━━ Working data ━━

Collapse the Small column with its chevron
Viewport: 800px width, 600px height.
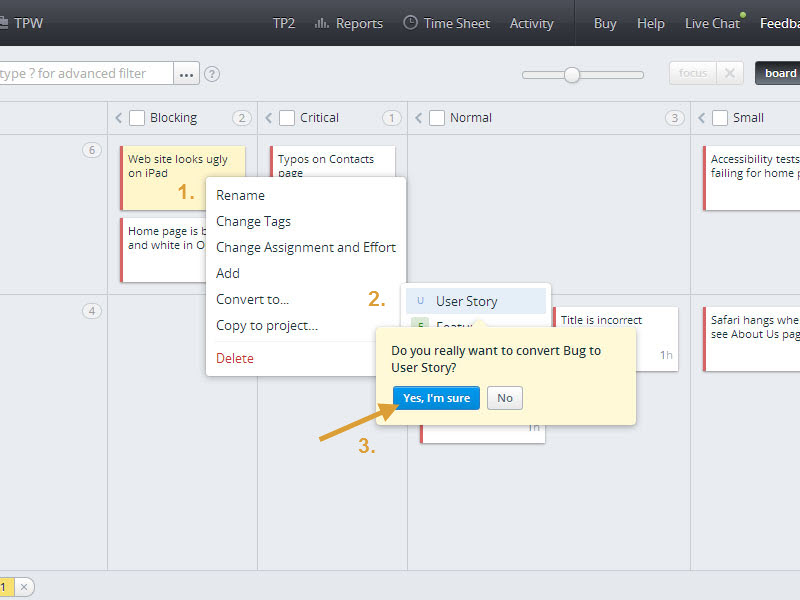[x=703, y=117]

━━━
━━ Working data ━━

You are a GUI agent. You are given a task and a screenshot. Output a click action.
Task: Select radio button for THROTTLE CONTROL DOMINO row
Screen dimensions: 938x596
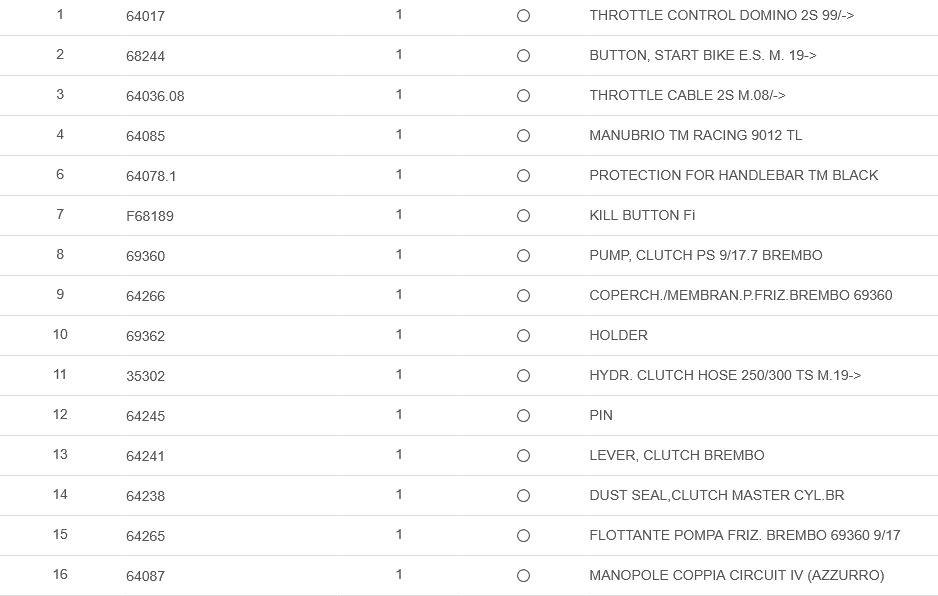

━━━

__Work order__
Give back, exactly as written, the stretch from the line with "Task: Select radio" through the line with "Screen dimensions: 938x596", and no other lines from the records above.

__Solution for this task__
Task: Select radio button for THROTTLE CONTROL DOMINO row
Screen dimensions: 938x596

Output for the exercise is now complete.